In college, she majored in geology, finding the science and field trips fascinating. She worked for her professors doing illustrations for their publications about beaches and barrier islands.
She had begun cultivating those drawing skills when she was a child and an uncle who owned a printing company provided her with a limitless supply of paper. “Drawing was my outlet to imagine and tell the stories that rattled around in my head,” she says. She describes her parents—her mother an interior decorator and her father a machinist—as “hardworking, highly creative people.”
With the pandemic’s disruption of life as it was, Pamela finds herself drawing more. “I have been drawing figuratively, which gives me insight into other ways to look at composition,” she says.
She also uses drawings as preparation for her paintings. “I like to analyze my subject by creating a value drawing where I decide on the position of strategic lights and darks,” she says. “Then the painting can happen quickly using the value drawing as a guide. I lose myself in the process that becomes akin to working a puzzle, deciding where patterns of light and dark should go to lead the viewer into the piece.”
Throughout her painting career, she has received welcome encouragement from family. She worked for a time in her husband’s medical office in Sylva before devoting herself full-time to working in her home studio. “My husband assured me that I should paint without worrying what would become of the work,” Pamela says. “That freedom gave me wings. I could concentrate on the process and stretch my creativity without worrying that I had to paint for a particular audience.”
Since the pandemic hit, she has painted live on Facebook and has discovered Procreate, a digital illustration app that allows her to “draw and explore without adding to the stack of paper that accumulates in my studio when I am painting.” Another thing she finds satisfying during this time is encouraging other artists in their creative pursuits. She recalls a time when she volunteered to help her daughter’s grammar school class with drawing. “One of the students, after watching me, exclaimed, ‘Wow, Mrs. Haddock, you are not afraid to draw,’” Pamela says. “It made me sad to think that anyone would be ‘afraid’ to draw, but I realized I needed to encourage anyone who had that particular fear.”
Even after years of working at her painting, there are still discoveries to be made. “There are times when happy accidents occur,” she says, “unexpected mixes, or movements with the paint that dictate that you abandon it to itself to see where it will go.
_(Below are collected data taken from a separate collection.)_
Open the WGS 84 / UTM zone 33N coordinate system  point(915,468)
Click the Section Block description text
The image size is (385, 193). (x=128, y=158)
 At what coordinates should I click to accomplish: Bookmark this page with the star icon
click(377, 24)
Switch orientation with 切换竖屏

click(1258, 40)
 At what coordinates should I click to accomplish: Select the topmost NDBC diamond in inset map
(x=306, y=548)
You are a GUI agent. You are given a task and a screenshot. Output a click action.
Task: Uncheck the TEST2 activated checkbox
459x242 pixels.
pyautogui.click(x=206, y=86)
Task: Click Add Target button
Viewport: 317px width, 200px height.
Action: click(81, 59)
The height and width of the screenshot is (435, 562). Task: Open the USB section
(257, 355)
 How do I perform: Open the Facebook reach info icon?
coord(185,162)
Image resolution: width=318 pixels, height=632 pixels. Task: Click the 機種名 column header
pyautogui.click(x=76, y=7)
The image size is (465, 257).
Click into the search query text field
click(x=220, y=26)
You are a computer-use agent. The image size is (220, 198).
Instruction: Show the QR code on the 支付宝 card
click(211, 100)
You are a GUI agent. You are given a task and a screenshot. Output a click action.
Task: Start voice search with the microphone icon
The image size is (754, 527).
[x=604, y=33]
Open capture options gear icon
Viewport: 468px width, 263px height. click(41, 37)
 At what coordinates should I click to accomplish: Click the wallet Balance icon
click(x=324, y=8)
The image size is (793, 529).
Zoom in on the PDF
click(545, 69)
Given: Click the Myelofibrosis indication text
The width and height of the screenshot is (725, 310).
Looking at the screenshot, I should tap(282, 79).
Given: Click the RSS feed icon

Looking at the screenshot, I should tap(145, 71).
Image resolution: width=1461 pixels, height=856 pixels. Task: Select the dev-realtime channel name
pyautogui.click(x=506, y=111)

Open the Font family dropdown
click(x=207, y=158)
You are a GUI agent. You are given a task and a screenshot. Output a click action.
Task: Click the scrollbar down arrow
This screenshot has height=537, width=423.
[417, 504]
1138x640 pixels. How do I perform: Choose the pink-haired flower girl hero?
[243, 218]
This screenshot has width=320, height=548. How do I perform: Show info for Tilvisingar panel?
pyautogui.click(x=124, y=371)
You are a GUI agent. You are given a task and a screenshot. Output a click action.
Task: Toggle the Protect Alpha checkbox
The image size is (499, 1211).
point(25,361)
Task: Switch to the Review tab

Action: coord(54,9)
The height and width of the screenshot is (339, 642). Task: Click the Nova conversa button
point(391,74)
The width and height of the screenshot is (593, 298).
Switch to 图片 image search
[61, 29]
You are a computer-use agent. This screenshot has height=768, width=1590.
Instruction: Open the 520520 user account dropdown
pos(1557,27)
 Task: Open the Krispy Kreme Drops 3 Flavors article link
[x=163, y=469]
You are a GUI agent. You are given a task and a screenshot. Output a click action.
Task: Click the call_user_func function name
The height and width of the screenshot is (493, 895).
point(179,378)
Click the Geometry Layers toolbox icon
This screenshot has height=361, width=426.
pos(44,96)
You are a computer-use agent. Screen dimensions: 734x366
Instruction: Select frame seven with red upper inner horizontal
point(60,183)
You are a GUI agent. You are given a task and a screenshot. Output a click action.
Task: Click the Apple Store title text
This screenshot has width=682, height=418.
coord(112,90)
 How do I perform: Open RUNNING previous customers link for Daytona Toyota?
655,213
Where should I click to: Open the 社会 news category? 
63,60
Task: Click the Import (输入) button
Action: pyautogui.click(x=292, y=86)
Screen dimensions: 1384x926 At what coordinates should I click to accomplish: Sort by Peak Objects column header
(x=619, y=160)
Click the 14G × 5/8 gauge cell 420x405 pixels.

Those are times of great pleasure and satisfaction.”
Pamela is a signature member of the Watercolor Society of North Carolina (WSNC) and will have her work, The Oconaluftee in Spring, featured in the 75th Annual WSNC Juried Exhibition, a virtual show this year, running Sunday, October 4 through November 21. Visit NCWatercolorSociety.org to learn more.
Her work is also exhibited at several regional galleries, Twigs and Leaves Gallery in Waynesville among them. “Twigs and Leaves Gallery is especially excited to have Pam Haddock displaying her artwork with us,” says gallery owner Carrie Keith. “We strive to create a unique experience for our customers and Pam’s work does just that.”